Думаю, злость Ким происходит от желания защитить Фила. Он же относится ко всем немного более снисходительно. «Я не против посмеяться над проблемой. Думаю, если человек понимает, что это, то мы можем вместе над этим посмеяться. Но если он не понимает, если ничего об этом не знает, то я не нахожу это забавным».
* * *
Если вспомнить мое восхищение той самой страницей учебника «Неврология и нейрохирургия с иллюстрациями», то, пожалуй, не удивительно, что я в итоге стал заведовать большой клиникой для людей с нарколепсией, пускай мой путь к этому и был непреднамеренным, без какого-то конкретного плана.
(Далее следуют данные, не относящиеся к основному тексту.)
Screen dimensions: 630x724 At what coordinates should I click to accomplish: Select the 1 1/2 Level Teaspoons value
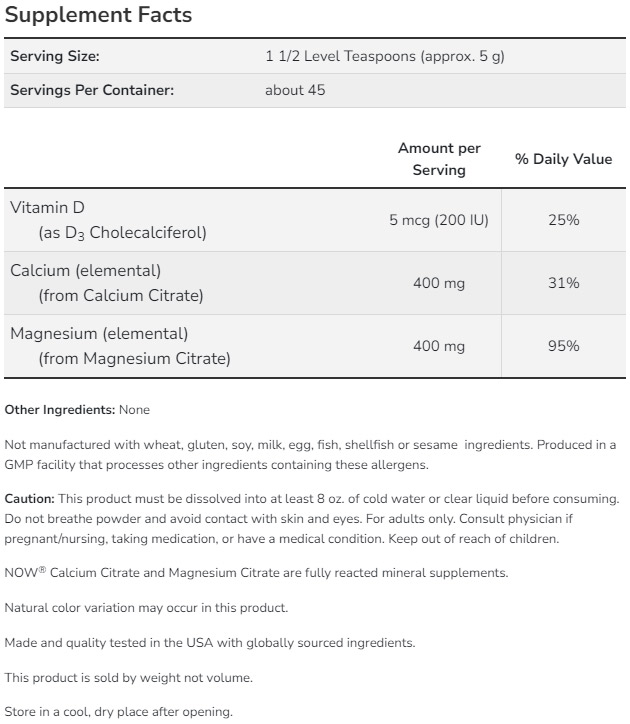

В годы моей учебы в медицинской школе нарколепсия воспринималась странной и загадочной болезнью, плохо изученной, и частенько становилась поводом для шуток.
Когда сижу в своей клинике и принимаю пациентов с этой болезнью изо дня в день, я своими глазами вижу, насколько разрушительны последствия нарколепсии практически для всех аспектов жизни человека.
Изучение этой чисто неврологической болезни вместе с тем позволяет нам больше узнать о механизмах регуляции нормального сна, а также о важной роли ряда веществ и нейронных контуров. Благодаря ей я стал по-новому оценивать способность бодрствовать на протяжении всего дня. Кроме того, она принесла свою пользу и людям, которые не могут спать. Установив, какую роль гипокретин играет в поддержании бодрствующего состояния, ученые смогли разработать новые препараты, помогающие людям спать. Блокада гипокретина – что можно сравнить, пожалуй, с временной «нарколепсией» на одну ночь, – является эффективным способом лечения некоторых видов бессонницы.
Я считаю, что нарколепсия является ярким примером того, как различимое, но при этом крошечное повреждение нервной системы предоставляет возможность постичь механизмы работы человеческого мозга.